My Current approach is the following loop:

for(i in 1:ncol(retro)) {       # for-loop over columns
  new_name_buffer <- Naming_Back %>% 
    filter(Label == colnames(retro[ , i])) 
  if(!(is_empty(new_name_buffer$Name))){
    colnames(retro[ , i]) <- new_name_buffer$Name
    print(colnames(retro[ , i]))
    print(new_name_buffer$Name)
  }
}

Examples for the print commands from the loop

[1] "Geschlecht"
[1] "SD02"
[1] "Staatsangehörigkeit"
[1] "SD04"
[1] "Staatsangehörigkeit: Anders"
[1] "SD04_04"

So obviously the problem is this line colnames(retro[ , i]) <- new_name_buffer$Name as it does not change the column name.
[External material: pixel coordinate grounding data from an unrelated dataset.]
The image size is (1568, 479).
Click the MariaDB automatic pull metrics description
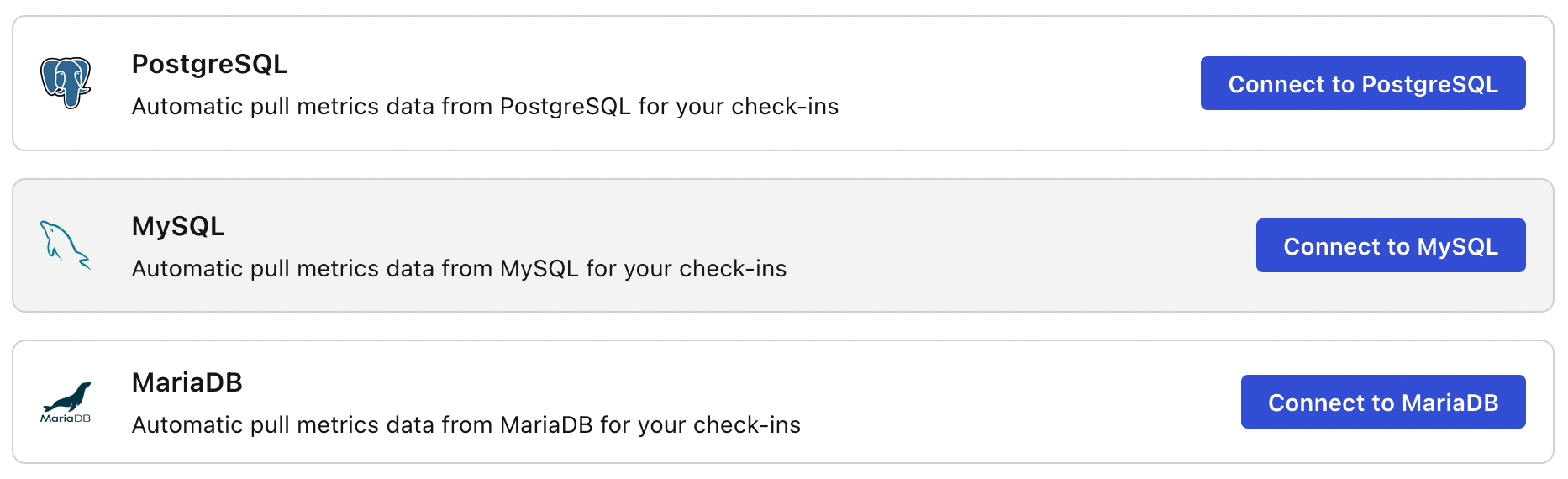click(x=466, y=425)
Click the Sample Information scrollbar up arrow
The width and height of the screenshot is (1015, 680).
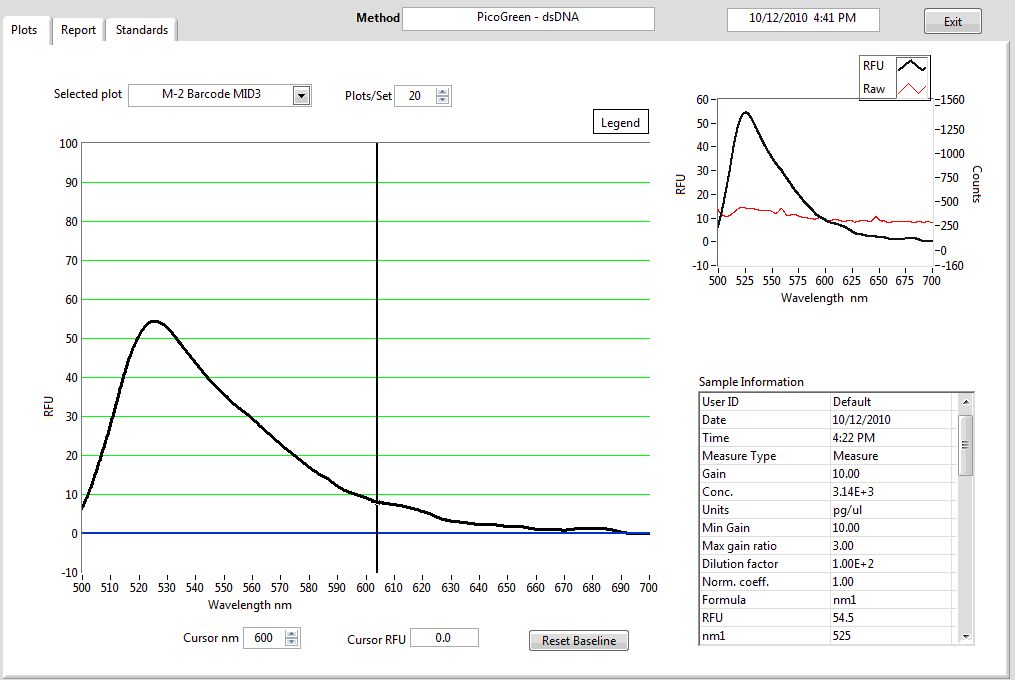coord(965,402)
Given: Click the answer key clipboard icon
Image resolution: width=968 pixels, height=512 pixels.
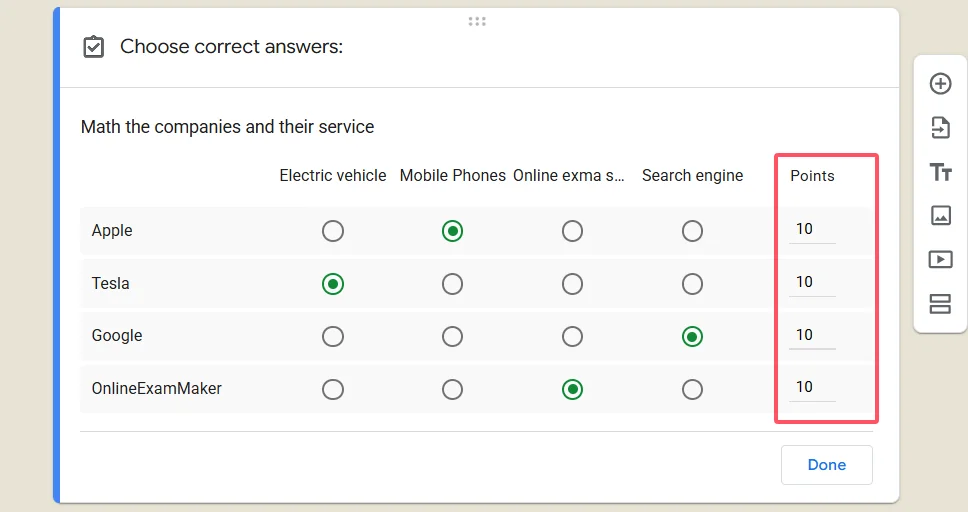Looking at the screenshot, I should (93, 47).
Has anyone a quick idea how to fix it?

EDIT: Found a solution, by creating a character vector and stepwise filling it with either the abbreviated name when available or the old name if not

new_col_names <- c()
for(i in 1:ncol(retro)) {       # for-loop over columns
  new_name_buffer <- Naming_Back %>% 
    filter(Label == colnames(retro[ , i])) 
  if(!(is_empty(new_name_buffer$Name))){
    colnames(retro[ , i]) <- new_name_buffer$Name
    new_col_names <- c(new_col_names, new_name_buffer$Name)
  }
  else{
    new_col_names <- c(new_col_names, colnames(retro[ , i]))
  }
}
colnames(retro) <- new_col_names

EDIT 2: Just found an alternative solution to overwrite a column name while iterating over the columns with a for loop, you can just do names(dataframe)[index] and then just assign a new value with <- "newColName"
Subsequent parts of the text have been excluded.